_TASK PROMPT:_ Please reproduce the items below verbatim, starting from their first line and ending with the line that contains "coaches [792, 432]", with both of those lines included.

:::

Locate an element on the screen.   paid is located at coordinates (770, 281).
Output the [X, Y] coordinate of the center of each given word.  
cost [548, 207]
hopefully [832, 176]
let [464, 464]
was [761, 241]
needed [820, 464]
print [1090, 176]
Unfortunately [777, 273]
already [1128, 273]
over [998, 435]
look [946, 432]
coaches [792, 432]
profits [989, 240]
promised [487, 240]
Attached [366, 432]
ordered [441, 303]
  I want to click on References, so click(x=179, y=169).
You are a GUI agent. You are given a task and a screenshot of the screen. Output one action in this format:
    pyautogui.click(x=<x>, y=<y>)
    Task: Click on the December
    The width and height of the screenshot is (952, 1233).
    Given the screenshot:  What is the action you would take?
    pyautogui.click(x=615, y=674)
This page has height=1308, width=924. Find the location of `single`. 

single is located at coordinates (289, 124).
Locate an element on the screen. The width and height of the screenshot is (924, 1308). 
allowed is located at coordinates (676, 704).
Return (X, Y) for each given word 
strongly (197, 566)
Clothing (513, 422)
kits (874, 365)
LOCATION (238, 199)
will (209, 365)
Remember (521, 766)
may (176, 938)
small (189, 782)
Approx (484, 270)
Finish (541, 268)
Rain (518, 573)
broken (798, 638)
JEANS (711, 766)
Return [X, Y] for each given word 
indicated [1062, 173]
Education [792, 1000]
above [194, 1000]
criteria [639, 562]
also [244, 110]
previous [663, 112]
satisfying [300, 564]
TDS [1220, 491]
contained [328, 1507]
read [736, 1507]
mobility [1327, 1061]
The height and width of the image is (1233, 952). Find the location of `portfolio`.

:::

_EXERCISE OUTPUT:_
Locate an element on the screen.   paid is located at coordinates (770, 281).
Output the [X, Y] coordinate of the center of each given word.  
cost [548, 207]
hopefully [832, 176]
let [464, 464]
was [761, 241]
needed [820, 464]
print [1090, 176]
Unfortunately [777, 273]
already [1128, 273]
over [998, 435]
look [946, 432]
coaches [792, 432]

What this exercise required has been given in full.